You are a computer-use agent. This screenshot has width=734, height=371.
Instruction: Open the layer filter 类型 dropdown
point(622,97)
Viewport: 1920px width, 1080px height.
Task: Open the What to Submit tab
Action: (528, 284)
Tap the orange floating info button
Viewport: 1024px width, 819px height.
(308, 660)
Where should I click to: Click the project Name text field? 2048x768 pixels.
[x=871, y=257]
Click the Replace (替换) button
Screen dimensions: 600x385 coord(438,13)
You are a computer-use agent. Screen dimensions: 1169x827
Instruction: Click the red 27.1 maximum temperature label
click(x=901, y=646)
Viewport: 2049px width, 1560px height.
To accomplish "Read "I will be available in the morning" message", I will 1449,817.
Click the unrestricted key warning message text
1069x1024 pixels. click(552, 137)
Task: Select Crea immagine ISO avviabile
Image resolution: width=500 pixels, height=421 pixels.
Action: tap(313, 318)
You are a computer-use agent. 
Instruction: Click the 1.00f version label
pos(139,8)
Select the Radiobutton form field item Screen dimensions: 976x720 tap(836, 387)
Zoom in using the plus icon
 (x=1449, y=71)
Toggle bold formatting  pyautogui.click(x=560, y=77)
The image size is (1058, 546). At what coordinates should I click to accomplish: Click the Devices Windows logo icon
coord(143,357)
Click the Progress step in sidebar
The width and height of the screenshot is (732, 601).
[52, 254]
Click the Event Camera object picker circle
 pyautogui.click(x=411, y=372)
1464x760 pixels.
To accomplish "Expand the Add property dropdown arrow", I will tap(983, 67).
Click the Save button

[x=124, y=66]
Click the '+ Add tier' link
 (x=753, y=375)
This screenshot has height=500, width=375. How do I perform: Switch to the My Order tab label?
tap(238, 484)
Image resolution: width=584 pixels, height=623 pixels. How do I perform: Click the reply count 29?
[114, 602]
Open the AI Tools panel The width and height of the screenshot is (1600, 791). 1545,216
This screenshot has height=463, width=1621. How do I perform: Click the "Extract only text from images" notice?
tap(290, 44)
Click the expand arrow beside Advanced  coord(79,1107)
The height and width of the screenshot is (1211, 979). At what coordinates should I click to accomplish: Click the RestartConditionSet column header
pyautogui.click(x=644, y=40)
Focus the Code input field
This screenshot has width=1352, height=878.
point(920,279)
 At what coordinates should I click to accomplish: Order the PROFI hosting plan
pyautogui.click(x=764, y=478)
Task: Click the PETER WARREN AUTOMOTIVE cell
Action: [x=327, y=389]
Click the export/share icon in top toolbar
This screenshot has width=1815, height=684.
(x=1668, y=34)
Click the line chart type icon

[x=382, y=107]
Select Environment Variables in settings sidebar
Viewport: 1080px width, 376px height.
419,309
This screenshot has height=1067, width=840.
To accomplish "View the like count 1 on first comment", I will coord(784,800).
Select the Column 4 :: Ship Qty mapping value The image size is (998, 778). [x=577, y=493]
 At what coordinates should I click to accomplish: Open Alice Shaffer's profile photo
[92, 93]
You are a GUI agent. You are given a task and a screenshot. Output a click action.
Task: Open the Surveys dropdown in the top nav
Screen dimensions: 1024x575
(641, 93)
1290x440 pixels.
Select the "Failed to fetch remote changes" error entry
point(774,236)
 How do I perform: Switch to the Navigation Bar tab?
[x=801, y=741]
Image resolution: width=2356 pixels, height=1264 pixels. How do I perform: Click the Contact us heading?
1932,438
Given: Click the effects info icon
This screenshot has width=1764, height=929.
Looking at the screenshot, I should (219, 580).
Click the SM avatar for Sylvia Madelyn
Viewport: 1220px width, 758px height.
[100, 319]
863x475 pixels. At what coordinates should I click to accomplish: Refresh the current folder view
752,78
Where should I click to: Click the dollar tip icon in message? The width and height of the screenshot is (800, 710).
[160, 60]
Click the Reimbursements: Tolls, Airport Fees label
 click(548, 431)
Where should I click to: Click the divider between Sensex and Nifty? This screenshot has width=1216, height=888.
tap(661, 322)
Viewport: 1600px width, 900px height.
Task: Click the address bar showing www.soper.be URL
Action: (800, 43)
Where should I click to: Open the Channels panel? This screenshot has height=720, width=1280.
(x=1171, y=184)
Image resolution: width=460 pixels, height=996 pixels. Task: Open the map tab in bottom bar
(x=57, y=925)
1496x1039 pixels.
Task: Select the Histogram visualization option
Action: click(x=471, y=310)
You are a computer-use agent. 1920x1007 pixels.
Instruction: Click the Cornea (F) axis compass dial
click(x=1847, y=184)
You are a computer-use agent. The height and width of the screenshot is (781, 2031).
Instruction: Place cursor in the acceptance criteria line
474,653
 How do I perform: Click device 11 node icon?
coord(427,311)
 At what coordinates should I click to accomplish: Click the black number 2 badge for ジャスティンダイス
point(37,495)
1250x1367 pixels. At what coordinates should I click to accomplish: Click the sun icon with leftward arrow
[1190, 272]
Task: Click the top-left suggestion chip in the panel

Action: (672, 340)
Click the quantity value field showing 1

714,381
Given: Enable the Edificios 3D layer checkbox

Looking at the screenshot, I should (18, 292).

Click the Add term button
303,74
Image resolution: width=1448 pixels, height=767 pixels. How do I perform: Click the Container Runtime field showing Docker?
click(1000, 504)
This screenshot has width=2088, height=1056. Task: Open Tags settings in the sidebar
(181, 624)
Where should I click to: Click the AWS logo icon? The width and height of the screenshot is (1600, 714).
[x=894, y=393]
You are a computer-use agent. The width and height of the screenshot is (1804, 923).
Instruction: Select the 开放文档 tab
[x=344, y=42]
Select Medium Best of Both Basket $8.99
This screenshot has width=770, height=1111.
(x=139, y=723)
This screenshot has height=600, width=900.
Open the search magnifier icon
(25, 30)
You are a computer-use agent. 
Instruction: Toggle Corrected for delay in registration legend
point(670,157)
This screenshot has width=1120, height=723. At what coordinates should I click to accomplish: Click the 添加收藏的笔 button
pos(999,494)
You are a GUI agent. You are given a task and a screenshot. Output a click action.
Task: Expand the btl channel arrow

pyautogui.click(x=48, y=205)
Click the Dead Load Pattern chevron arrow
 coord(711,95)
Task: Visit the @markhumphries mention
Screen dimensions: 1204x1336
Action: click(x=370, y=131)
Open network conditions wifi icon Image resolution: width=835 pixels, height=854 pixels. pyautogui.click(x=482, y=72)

▸ **Work task**: Give back the material above in full, exactly as it reads.

▸ **Exercise result**:
You are a computer-use agent. This screenshot has width=734, height=371.
Instruction: Open the layer filter 类型 dropdown
point(622,97)
Viewport: 1920px width, 1080px height.
Task: Open the What to Submit tab
Action: (528, 284)
Tap the orange floating info button
Viewport: 1024px width, 819px height.
(308, 660)
Where should I click to: Click the project Name text field? 2048x768 pixels.
[x=871, y=257]
Click the Replace (替换) button
Screen dimensions: 600x385 coord(438,13)
You are a computer-use agent. Screen dimensions: 1169x827
Instruction: Click the red 27.1 maximum temperature label
click(x=901, y=646)
Viewport: 2049px width, 1560px height.
To accomplish "Read "I will be available in the morning" message", I will 1449,817.
Click the unrestricted key warning message text
1069x1024 pixels. click(552, 137)
Task: Select Crea immagine ISO avviabile
Image resolution: width=500 pixels, height=421 pixels.
Action: tap(313, 318)
You are a computer-use agent. 
Instruction: Click the 1.00f version label
pos(139,8)
Select the Radiobutton form field item Screen dimensions: 976x720 tap(836, 387)
Zoom in using the plus icon
 (x=1449, y=71)
Toggle bold formatting  pyautogui.click(x=560, y=77)
The image size is (1058, 546). At what coordinates should I click to accomplish: Click the Devices Windows logo icon
coord(143,357)
Click the Progress step in sidebar
The width and height of the screenshot is (732, 601).
[52, 254]
Click the Event Camera object picker circle
 pyautogui.click(x=411, y=372)
1464x760 pixels.
To accomplish "Expand the Add property dropdown arrow", I will tap(983, 67).
Click the Save button

[x=124, y=66]
Click the '+ Add tier' link
 (x=753, y=375)
This screenshot has height=500, width=375. How do I perform: Switch to the My Order tab label?
tap(238, 484)
Image resolution: width=584 pixels, height=623 pixels. How do I perform: Click the reply count 29?
[114, 602]
Open the AI Tools panel The width and height of the screenshot is (1600, 791). 1545,216
This screenshot has height=463, width=1621. How do I perform: Click the "Extract only text from images" notice?
tap(290, 44)
Click the expand arrow beside Advanced  coord(79,1107)
The height and width of the screenshot is (1211, 979). At what coordinates should I click to accomplish: Click the RestartConditionSet column header
pyautogui.click(x=644, y=40)
Focus the Code input field
This screenshot has width=1352, height=878.
point(920,279)
 At what coordinates should I click to accomplish: Order the PROFI hosting plan
pyautogui.click(x=764, y=478)
Task: Click the PETER WARREN AUTOMOTIVE cell
Action: [x=327, y=389]
Click the export/share icon in top toolbar
This screenshot has width=1815, height=684.
(x=1668, y=34)
Click the line chart type icon

[x=382, y=107]
Select Environment Variables in settings sidebar
Viewport: 1080px width, 376px height.
419,309
This screenshot has height=1067, width=840.
To accomplish "View the like count 1 on first comment", I will coord(784,800).
Select the Column 4 :: Ship Qty mapping value The image size is (998, 778). [x=577, y=493]
 At what coordinates should I click to accomplish: Open Alice Shaffer's profile photo
[92, 93]
You are a GUI agent. You are given a task and a screenshot. Output a click action.
Task: Open the Surveys dropdown in the top nav
Screen dimensions: 1024x575
(641, 93)
1290x440 pixels.
Select the "Failed to fetch remote changes" error entry
point(774,236)
 How do I perform: Switch to the Navigation Bar tab?
[x=801, y=741]
Image resolution: width=2356 pixels, height=1264 pixels. How do I perform: Click the Contact us heading?
1932,438
Given: Click the effects info icon
This screenshot has width=1764, height=929.
Looking at the screenshot, I should (219, 580).
Click the SM avatar for Sylvia Madelyn
Viewport: 1220px width, 758px height.
[100, 319]
863x475 pixels. At what coordinates should I click to accomplish: Refresh the current folder view
752,78
Where should I click to: Click the dollar tip icon in message? The width and height of the screenshot is (800, 710).
[160, 60]
Click the Reimbursements: Tolls, Airport Fees label
 click(548, 431)
Where should I click to: Click the divider between Sensex and Nifty? This screenshot has width=1216, height=888.
tap(661, 322)
Viewport: 1600px width, 900px height.
Task: Click the address bar showing www.soper.be URL
Action: (800, 43)
Where should I click to: Open the Channels panel? This screenshot has height=720, width=1280.
(x=1171, y=184)
Image resolution: width=460 pixels, height=996 pixels. Task: Open the map tab in bottom bar
(x=57, y=925)
1496x1039 pixels.
Task: Select the Histogram visualization option
Action: click(x=471, y=310)
You are a computer-use agent. 1920x1007 pixels.
Instruction: Click the Cornea (F) axis compass dial
click(x=1847, y=184)
You are a computer-use agent. The height and width of the screenshot is (781, 2031).
Instruction: Place cursor in the acceptance criteria line
474,653
 How do I perform: Click device 11 node icon?
coord(427,311)
 At what coordinates should I click to accomplish: Click the black number 2 badge for ジャスティンダイス
point(37,495)
1250x1367 pixels. At what coordinates should I click to accomplish: Click the sun icon with leftward arrow
[1190, 272]
Task: Click the top-left suggestion chip in the panel

Action: (672, 340)
Click the quantity value field showing 1

714,381
Given: Enable the Edificios 3D layer checkbox

Looking at the screenshot, I should (18, 292).

Click the Add term button
303,74
Image resolution: width=1448 pixels, height=767 pixels. How do I perform: Click the Container Runtime field showing Docker?
click(1000, 504)
This screenshot has width=2088, height=1056. Task: Open Tags settings in the sidebar
(181, 624)
Where should I click to: Click the AWS logo icon? The width and height of the screenshot is (1600, 714).
[x=894, y=393]
You are a computer-use agent. The width and height of the screenshot is (1804, 923).
Instruction: Select the 开放文档 tab
[x=344, y=42]
Select Medium Best of Both Basket $8.99
This screenshot has width=770, height=1111.
(x=139, y=723)
This screenshot has height=600, width=900.
Open the search magnifier icon
(25, 30)
You are a computer-use agent. 
Instruction: Toggle Corrected for delay in registration legend
point(670,157)
This screenshot has width=1120, height=723. At what coordinates should I click to accomplish: Click the 添加收藏的笔 button
pos(999,494)
You are a GUI agent. You are given a task and a screenshot. Output a click action.
Task: Expand the btl channel arrow

pyautogui.click(x=48, y=205)
Click the Dead Load Pattern chevron arrow
 coord(711,95)
Task: Visit the @markhumphries mention
Screen dimensions: 1204x1336
Action: click(x=370, y=131)
Open network conditions wifi icon Image resolution: width=835 pixels, height=854 pixels. pyautogui.click(x=482, y=72)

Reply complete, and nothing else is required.